A popular and quick way to work with arrays in Powershell is to use a +=
operation:
$array = @()
1..10000 | Foreach-Object {$array += "Adding $_ to the array"}
Let’s time this:
$array = @()
$stopwatch = [System.Diagnostics.Stopwatch]::StartNew()
1..100000 | Foreach-Object {$array += "Adding $_ to the array"}
$report = '{0} elements collected in {1:n1} seconds'
$report -f $array.Count, $stopwatch.Elapsed.TotalSeconds
Processing these 100,000 records took my system 214.7 seconds. When Powershell code uses the +=
operator, it actually creates a new array that’s one record larger than the current array, copies each existing entry into the new array and then adds the newest entry into the free record. It has to do this every time the +=
operator is used, which is 100,000 times in this sample code. The last time it runs, it needs to copy 99,999 existing entries into a new array….ouch! It’s easy to see why this is so slow!
Let’s use a .NET method to do this and see whether it’s any faster:
$array = [System.Collections.ArrayList]@()
$stopwatch = [System.Diagnostics.Stopwatch]::StartNew()
1..100000 | Foreach-Object { $null = $array.Add("Adding $_ to the array")}
$report = '{0} elements collected in {1:n1} seconds'
$report -f $array.Count, $stopwatch.Elapsed.TotalSeconds
Instead of 214.7 seconds, this takes 0.4 seconds - a 53,575% speed increase with next to no extra work.
Technically, I should have used [System.Collections.Generic.List]
instead, as that’s what Microsoft recommends.
You can do this in pure Powershell too, but it only handles one item per iteration. Because you’re returning more than one element, Powershell will automatically create an array. This method also took 0.4 seconds.
$stopwatch = [System.Diagnostics.Stopwatch]::StartNew()

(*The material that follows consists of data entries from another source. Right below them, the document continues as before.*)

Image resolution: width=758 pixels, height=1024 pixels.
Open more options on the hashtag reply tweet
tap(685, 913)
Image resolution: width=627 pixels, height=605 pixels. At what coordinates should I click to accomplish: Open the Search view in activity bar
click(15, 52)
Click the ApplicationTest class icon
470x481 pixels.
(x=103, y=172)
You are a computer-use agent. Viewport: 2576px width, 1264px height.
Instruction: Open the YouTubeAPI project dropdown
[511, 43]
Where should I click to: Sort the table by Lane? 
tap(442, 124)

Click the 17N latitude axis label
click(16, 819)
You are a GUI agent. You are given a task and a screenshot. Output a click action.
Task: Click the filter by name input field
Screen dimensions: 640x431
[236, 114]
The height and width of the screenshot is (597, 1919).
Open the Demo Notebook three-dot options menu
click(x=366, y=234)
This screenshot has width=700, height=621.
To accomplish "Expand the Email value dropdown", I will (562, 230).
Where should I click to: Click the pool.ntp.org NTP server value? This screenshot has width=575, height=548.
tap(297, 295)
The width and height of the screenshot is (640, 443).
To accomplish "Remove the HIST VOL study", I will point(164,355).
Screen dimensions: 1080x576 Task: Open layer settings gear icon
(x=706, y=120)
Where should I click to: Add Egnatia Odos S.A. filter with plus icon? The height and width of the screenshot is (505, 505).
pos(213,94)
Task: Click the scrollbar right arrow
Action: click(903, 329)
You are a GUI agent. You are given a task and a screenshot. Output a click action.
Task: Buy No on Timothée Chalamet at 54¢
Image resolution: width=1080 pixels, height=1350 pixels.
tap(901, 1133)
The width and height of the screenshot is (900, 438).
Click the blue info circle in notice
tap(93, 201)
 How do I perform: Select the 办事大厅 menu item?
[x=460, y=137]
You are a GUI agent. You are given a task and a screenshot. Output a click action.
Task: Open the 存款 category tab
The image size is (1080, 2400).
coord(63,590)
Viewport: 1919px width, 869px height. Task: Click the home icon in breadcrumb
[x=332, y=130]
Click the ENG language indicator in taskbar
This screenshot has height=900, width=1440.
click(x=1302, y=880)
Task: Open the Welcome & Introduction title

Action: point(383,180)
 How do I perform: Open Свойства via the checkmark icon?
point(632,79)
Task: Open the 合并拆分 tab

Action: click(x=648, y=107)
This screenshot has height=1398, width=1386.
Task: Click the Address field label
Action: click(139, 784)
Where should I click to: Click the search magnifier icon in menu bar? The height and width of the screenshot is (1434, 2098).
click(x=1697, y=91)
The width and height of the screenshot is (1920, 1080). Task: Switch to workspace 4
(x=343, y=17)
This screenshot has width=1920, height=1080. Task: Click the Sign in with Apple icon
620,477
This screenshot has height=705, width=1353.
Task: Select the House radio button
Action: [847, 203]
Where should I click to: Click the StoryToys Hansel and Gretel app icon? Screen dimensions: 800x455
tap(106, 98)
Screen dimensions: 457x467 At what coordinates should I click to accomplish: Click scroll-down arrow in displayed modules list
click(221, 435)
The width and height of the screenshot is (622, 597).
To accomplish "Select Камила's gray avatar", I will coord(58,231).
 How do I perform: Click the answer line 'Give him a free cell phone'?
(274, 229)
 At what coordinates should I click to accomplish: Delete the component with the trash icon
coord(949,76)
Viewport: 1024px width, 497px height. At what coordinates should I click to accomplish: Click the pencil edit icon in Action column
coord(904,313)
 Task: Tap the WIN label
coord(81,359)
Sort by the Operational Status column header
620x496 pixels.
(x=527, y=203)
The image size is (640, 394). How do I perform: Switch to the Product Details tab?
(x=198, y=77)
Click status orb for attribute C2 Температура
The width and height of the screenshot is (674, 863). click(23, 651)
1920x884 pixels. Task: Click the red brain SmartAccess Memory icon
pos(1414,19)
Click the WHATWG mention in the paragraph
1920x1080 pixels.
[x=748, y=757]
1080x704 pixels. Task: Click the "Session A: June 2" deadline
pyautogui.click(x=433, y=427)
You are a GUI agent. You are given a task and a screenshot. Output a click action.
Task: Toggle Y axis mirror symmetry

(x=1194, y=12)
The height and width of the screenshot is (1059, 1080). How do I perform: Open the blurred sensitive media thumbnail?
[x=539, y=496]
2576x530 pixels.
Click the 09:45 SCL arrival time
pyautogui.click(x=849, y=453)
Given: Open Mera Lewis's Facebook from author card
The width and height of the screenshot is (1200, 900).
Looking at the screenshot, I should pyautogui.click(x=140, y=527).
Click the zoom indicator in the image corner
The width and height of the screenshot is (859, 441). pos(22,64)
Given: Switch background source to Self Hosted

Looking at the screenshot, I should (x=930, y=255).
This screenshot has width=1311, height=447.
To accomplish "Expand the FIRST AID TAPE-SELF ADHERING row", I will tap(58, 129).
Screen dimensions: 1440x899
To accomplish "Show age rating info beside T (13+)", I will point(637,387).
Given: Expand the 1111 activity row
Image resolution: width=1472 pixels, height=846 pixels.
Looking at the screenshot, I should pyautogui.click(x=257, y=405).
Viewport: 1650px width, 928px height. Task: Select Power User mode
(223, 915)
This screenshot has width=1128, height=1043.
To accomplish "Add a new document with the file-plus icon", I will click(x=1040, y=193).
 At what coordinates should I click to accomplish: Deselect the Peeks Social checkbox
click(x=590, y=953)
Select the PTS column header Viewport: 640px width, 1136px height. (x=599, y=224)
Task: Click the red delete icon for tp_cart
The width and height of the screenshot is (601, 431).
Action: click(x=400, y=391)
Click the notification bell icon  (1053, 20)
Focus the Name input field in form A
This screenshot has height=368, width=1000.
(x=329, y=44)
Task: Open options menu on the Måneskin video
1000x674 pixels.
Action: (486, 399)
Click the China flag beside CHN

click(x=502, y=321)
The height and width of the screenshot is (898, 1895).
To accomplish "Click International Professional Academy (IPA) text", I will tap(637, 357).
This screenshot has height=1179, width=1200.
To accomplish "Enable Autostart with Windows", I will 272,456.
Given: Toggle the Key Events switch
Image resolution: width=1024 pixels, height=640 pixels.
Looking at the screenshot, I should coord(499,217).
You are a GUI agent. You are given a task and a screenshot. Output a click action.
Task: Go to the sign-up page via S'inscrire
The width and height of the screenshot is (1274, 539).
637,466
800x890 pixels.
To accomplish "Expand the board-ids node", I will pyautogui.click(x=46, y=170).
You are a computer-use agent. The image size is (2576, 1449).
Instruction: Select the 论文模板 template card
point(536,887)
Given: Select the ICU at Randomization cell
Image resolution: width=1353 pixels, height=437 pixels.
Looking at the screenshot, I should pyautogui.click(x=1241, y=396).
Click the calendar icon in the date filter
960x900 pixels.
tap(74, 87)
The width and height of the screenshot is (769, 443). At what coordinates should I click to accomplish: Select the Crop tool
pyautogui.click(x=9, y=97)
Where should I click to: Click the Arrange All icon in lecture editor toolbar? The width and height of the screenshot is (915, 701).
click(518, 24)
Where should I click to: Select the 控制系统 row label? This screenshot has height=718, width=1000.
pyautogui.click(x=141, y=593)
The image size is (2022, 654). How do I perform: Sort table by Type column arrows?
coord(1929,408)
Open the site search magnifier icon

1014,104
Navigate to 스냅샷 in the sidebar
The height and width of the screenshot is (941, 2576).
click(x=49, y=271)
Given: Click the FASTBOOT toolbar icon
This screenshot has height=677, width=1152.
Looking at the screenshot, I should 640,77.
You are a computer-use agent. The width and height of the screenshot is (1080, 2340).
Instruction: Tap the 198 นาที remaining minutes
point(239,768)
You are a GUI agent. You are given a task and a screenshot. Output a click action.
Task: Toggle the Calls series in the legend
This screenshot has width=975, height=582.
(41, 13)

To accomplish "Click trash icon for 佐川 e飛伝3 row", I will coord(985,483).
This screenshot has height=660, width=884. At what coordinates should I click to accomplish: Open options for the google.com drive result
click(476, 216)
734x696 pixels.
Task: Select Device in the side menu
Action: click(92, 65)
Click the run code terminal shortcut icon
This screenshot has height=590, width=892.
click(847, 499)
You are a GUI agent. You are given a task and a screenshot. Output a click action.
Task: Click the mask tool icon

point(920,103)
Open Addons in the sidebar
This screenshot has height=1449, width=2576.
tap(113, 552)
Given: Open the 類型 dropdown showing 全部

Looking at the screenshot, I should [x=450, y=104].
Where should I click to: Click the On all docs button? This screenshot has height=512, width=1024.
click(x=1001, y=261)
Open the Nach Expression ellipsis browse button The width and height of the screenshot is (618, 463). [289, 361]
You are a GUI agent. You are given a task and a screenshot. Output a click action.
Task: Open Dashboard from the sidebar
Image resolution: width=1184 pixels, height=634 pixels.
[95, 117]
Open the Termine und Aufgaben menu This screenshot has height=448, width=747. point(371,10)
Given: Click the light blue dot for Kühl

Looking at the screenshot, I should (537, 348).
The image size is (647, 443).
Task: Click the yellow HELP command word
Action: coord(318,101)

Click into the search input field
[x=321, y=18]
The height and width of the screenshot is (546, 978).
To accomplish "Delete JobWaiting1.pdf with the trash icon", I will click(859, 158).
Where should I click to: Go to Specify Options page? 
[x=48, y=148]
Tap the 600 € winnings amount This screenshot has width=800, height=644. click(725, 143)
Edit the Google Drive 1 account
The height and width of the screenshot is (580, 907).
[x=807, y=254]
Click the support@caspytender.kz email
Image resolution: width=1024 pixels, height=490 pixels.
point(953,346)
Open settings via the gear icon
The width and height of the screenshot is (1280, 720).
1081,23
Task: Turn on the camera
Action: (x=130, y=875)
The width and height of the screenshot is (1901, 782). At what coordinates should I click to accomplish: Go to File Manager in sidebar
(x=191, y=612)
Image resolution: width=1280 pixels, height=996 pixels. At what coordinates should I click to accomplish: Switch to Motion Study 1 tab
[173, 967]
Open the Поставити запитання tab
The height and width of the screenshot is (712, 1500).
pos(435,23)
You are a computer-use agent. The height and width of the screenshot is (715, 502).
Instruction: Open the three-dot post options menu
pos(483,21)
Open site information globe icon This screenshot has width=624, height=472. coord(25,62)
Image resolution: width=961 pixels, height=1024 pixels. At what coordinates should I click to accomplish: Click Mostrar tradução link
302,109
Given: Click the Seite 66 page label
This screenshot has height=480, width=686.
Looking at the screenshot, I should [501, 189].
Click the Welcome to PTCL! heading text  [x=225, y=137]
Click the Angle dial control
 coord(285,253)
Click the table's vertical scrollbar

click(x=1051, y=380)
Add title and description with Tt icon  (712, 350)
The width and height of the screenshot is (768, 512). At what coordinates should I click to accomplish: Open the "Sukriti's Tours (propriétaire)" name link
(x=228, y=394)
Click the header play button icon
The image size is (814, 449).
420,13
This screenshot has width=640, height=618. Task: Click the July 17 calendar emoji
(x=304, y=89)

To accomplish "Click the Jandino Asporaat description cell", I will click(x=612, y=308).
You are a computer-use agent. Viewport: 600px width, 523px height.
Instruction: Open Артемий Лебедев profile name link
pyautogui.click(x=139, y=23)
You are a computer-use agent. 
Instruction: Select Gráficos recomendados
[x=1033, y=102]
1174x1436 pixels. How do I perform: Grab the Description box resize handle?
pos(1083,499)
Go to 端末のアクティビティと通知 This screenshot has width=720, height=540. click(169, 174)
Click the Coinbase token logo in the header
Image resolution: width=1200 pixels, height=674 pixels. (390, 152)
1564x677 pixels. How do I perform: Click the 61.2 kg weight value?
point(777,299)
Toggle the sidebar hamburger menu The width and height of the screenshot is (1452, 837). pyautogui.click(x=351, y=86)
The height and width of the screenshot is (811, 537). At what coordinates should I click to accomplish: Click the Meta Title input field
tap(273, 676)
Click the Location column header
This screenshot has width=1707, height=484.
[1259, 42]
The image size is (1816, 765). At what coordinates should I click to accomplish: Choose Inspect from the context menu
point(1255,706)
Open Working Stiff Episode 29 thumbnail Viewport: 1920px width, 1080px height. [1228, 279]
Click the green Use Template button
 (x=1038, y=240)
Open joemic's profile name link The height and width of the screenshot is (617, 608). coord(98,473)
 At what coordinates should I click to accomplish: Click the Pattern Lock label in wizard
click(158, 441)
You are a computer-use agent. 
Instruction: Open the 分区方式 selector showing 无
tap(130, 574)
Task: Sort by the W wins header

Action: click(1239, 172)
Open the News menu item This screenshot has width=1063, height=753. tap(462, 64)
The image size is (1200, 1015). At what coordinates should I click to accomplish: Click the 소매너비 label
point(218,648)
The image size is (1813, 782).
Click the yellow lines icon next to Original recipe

$array = 1..100000 | Foreach-Object {"Adding $_ to the array"}
$report = '{0} elements collected in {1:n1} seconds'
$report -f $array.Count, $stopwatch.Elapsed.TotalSeconds
Both the .NET method and Powershell’s native array-creation can append arrays without having to recreate/repopulate them. That’s why they’re equally fast, and both far faster than +=
.
Now, +=
isn’t always evil. It’s useful for adding numbers. However, once you start working with array objects, you incur the performance penalty. If you use +=
on a string, you incur the performance penalty since a string is really an array of characters. If you’re working with small arrays and the performance hit is acceptable, then there’s no real harm in using it.